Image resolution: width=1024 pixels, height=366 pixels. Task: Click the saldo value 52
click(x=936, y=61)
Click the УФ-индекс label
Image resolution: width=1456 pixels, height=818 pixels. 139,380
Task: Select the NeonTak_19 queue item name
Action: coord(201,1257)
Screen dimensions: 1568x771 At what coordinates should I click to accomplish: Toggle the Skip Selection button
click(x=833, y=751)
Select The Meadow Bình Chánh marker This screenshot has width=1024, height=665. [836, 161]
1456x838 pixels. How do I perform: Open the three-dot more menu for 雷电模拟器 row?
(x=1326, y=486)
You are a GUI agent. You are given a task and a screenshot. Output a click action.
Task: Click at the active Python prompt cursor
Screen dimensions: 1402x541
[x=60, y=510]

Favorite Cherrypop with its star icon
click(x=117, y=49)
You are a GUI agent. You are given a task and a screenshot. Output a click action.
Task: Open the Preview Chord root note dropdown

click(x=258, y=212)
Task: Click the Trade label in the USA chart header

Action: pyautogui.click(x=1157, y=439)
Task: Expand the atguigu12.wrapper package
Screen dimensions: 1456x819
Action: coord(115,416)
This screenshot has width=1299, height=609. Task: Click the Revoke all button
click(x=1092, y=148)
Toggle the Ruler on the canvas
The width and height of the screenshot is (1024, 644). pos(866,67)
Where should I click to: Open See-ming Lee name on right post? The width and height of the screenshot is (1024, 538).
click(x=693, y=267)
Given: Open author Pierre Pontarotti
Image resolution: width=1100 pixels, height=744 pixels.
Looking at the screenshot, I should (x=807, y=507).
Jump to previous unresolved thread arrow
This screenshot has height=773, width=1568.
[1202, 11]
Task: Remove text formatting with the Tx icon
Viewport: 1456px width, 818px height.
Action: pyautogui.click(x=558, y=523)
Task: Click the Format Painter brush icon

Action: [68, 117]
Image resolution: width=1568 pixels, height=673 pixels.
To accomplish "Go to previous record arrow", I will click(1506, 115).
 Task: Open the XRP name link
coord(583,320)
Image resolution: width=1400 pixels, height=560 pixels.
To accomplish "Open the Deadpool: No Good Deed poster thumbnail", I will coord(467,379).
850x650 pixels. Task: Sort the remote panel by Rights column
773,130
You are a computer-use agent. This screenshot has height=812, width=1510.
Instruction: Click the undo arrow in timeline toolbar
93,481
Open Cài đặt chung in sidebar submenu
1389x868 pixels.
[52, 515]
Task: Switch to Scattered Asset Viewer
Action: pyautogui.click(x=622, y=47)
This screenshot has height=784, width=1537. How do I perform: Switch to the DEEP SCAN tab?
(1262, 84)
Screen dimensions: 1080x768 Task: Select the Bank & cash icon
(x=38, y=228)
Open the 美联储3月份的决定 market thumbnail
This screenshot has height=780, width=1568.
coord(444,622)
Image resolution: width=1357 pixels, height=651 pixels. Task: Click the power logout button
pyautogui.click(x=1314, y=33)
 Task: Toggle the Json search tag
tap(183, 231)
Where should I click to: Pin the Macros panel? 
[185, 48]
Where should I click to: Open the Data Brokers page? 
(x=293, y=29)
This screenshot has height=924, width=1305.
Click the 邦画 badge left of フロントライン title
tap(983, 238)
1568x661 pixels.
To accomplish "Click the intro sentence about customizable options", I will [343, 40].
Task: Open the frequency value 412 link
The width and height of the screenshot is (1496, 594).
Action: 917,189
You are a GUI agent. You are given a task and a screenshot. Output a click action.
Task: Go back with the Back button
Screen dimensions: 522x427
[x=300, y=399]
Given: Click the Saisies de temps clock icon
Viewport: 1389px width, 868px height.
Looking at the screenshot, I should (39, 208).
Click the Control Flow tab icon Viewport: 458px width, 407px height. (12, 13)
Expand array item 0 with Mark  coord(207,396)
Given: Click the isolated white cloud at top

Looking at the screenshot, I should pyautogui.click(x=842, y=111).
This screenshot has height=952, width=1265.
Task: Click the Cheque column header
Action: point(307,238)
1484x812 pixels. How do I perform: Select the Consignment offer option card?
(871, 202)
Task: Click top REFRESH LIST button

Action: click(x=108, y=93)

[Task]
Transcribe the listing above verbatim, starting at the line containing "Where should I click to: Pin" and ending with the final line of the listing.

[Answer to the exercise]
Where should I click to: Pin the Macros panel? 
[185, 48]
Where should I click to: Open the Data Brokers page? 
(x=293, y=29)
This screenshot has height=924, width=1305.
Click the 邦画 badge left of フロントライン title
tap(983, 238)
1568x661 pixels.
To accomplish "Click the intro sentence about customizable options", I will [343, 40].
Task: Open the frequency value 412 link
The width and height of the screenshot is (1496, 594).
Action: 917,189
You are a GUI agent. You are given a task and a screenshot. Output a click action.
Task: Go back with the Back button
Screen dimensions: 522x427
[x=300, y=399]
Given: Click the Saisies de temps clock icon
Viewport: 1389px width, 868px height.
Looking at the screenshot, I should (39, 208).
Click the Control Flow tab icon Viewport: 458px width, 407px height. (12, 13)
Expand array item 0 with Mark  coord(207,396)
Given: Click the isolated white cloud at top

Looking at the screenshot, I should pyautogui.click(x=842, y=111).
This screenshot has height=952, width=1265.
Task: Click the Cheque column header
Action: point(307,238)
1484x812 pixels. How do I perform: Select the Consignment offer option card?
(871, 202)
Task: Click top REFRESH LIST button

Action: click(x=108, y=93)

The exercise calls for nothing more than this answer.